Monday, Oct. 27, 2003
Gaza: Echoes Of Iraq
By Matt Rees; Jamil Hamad; Aharon Klein
When a 200-lb. bomb buried in a rutted road took out a U.S. embassy convoy in Gaza last week, killing three Americans, the carnage brought to mind Iraq. It was the first time Americans, rather than Israelis, were fatally targeted by Palestinians inside the occupied territories. Unlike most suicide attacks in the region--but as is often the case in the "Sunni triangle" north of Baghdad--no group claimed responsibility. That left investigators wondering who might be behind the bombing--and what it might portend.
Hamas, Islamic Jihad and the other usual suspects denied involvement, saying their quarrel is with Israel alone. A senior Palestinian security source points the finger at a new culprit: the Arab Liberation Front (A.L.F.), a small P.L.O. group once backed by Saddam Hussein. This source tells TIME that the A.L.F. may have paid malcontents in Yasser Arafat's Fatah faction to strike at the U.S. to punish the occupiers of Iraq. A.L.F. officials would not comment. But any such link between Iraq and Palestinian violence would be a disturbing new development.

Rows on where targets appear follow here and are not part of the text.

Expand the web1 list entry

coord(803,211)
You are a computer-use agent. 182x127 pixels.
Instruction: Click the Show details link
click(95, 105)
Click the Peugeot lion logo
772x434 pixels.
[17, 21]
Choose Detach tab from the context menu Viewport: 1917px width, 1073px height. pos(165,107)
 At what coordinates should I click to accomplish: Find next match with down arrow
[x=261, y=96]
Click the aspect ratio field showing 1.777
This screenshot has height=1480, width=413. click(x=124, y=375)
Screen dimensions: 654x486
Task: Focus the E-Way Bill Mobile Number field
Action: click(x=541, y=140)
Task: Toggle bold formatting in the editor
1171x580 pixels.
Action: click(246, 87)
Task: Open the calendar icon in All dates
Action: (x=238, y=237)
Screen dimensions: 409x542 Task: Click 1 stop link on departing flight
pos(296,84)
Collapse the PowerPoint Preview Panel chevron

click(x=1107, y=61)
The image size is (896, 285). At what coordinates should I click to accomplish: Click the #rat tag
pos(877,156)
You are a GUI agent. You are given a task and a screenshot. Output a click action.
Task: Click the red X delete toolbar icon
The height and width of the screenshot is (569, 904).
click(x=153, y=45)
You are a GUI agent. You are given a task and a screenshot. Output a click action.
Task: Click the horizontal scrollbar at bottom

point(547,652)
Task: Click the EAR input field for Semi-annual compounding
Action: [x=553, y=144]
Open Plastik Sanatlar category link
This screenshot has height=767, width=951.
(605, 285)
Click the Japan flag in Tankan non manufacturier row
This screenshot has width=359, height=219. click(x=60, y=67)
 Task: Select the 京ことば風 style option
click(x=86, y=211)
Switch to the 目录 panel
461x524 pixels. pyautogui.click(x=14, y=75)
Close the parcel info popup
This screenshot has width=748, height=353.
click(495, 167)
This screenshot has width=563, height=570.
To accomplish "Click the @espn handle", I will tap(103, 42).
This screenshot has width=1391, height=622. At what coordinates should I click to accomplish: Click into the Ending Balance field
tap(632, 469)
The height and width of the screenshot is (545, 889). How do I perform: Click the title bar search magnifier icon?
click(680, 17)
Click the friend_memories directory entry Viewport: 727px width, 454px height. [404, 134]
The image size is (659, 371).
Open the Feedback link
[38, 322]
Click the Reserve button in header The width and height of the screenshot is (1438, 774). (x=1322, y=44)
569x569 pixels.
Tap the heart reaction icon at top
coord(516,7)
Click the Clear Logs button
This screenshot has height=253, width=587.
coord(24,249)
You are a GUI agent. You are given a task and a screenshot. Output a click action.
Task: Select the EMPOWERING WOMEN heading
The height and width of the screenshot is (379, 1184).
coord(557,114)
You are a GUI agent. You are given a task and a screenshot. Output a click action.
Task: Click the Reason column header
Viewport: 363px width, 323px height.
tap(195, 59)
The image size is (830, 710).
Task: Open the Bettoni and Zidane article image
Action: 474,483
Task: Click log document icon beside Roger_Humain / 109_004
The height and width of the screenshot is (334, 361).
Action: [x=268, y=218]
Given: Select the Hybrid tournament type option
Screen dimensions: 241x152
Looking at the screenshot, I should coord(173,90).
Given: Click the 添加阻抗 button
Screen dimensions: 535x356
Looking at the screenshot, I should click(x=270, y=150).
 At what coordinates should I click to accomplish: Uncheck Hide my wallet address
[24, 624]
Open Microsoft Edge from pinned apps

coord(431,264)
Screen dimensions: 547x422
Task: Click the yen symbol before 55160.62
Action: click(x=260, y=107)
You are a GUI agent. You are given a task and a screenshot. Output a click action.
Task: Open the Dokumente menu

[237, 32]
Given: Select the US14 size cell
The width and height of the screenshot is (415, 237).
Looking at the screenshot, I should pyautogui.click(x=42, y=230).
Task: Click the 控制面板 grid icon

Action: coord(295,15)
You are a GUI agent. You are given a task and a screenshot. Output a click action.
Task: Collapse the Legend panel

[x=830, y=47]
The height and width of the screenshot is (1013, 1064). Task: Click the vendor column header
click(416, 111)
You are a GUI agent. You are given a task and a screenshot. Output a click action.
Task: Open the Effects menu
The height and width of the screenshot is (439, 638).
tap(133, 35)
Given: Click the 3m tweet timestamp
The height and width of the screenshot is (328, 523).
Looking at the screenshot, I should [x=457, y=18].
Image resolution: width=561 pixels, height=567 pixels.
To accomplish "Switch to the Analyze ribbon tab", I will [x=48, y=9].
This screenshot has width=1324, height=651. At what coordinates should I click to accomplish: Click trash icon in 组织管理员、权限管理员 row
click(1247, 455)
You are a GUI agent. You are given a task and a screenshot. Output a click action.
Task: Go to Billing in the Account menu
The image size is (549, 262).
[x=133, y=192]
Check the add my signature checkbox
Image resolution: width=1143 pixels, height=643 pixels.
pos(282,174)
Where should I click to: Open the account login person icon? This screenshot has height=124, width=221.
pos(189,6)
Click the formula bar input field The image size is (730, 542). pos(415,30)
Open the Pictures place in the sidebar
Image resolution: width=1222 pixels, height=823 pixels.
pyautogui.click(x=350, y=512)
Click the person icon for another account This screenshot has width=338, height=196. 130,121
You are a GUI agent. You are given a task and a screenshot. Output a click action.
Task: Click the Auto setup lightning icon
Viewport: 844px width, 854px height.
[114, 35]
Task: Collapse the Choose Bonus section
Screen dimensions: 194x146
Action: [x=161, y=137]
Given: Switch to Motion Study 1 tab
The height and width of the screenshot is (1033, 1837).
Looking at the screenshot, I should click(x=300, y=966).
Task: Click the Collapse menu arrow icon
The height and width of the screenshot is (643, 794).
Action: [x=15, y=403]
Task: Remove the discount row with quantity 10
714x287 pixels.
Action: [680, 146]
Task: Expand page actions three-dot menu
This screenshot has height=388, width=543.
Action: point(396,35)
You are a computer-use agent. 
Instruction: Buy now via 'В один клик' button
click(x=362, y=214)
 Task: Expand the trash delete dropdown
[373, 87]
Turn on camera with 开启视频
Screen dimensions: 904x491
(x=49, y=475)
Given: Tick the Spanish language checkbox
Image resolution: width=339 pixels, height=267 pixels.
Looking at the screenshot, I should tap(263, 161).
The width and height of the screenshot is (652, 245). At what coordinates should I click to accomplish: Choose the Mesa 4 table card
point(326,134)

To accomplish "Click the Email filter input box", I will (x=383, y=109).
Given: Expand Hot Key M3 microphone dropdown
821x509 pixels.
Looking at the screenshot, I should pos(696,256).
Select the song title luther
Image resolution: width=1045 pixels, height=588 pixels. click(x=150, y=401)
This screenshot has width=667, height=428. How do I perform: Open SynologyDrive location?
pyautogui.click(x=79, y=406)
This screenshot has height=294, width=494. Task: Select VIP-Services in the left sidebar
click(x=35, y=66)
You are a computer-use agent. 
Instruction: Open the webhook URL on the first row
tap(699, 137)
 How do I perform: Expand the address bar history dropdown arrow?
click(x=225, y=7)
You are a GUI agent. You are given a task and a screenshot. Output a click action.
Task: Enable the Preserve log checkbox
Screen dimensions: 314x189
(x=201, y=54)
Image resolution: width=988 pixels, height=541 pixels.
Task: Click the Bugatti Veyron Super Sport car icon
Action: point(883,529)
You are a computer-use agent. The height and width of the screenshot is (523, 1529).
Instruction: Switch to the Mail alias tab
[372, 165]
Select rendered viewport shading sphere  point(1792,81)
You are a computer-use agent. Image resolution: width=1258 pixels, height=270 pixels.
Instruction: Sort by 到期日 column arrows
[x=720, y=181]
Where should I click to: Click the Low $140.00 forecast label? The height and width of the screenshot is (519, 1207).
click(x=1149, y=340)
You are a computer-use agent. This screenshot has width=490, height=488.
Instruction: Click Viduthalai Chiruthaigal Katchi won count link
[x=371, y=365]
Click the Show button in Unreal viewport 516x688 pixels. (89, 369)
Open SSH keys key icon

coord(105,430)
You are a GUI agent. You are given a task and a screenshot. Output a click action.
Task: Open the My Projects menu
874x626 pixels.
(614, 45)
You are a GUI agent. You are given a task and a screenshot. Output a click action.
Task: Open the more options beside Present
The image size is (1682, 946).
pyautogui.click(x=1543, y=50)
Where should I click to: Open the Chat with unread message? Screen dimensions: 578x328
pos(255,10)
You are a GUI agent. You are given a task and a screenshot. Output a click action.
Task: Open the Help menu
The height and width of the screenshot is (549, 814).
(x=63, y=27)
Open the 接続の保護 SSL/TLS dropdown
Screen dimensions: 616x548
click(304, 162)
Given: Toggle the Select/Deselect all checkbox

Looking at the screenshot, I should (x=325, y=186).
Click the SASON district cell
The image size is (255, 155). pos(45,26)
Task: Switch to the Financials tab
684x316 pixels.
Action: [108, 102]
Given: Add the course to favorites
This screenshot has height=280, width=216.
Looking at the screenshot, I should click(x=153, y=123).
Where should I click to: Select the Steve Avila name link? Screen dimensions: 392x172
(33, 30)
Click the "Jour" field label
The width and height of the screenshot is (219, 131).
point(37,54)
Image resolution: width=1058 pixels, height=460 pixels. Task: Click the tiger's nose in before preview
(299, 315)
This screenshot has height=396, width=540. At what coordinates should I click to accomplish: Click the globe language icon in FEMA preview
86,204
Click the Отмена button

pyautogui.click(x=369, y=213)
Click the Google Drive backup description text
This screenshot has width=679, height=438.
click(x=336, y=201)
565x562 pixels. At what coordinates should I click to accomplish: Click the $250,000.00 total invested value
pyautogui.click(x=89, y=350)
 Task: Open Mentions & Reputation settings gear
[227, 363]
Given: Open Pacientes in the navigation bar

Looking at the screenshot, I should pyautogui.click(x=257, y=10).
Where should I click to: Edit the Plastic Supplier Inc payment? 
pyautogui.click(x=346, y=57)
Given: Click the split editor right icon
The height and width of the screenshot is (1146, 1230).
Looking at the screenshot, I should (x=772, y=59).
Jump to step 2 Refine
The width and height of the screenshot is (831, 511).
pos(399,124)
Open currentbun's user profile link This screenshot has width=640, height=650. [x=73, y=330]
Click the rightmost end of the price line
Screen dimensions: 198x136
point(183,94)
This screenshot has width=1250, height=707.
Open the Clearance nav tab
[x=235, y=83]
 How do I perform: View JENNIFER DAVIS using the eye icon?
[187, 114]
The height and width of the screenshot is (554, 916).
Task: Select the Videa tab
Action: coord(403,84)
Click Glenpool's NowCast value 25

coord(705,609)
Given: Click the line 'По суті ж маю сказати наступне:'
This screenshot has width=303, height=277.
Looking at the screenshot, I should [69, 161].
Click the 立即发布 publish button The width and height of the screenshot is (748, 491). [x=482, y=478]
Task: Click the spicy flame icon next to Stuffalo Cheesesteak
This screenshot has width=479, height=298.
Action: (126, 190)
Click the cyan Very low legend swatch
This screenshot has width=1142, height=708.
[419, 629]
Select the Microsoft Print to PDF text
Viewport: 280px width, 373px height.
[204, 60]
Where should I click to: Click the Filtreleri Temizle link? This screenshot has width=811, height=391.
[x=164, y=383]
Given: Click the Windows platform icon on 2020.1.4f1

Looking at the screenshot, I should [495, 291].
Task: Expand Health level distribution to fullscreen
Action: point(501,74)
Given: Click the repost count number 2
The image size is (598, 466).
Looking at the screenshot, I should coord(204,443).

Israeli intelligence officials, however, believe the attack may have been the work of Fatah chiefs in the Gaza town of Rafah, who are feuding with Arafat over his efforts to slow the traffic in weapons smuggled there through tunnels running under the Egyptian border. The attack, they say, was meant to hurt Arafat's global standing, to force him to back off. It certainly put Arafat in a tight spot. The U.S., which sent an FBI team to investigate the bombing, blamed the Palestinian leader for hindering progress against terrorism by blocking the appointment of an Interior Minister to coordinate security operations. Arafat responded by arresting eight suspects, mostly activists of the Popular Resistance Committees, a faction crowded with former members of his security forces and disgruntled Fatah men. Still, Palestinian security officials fear the attacks on Americans may not be over.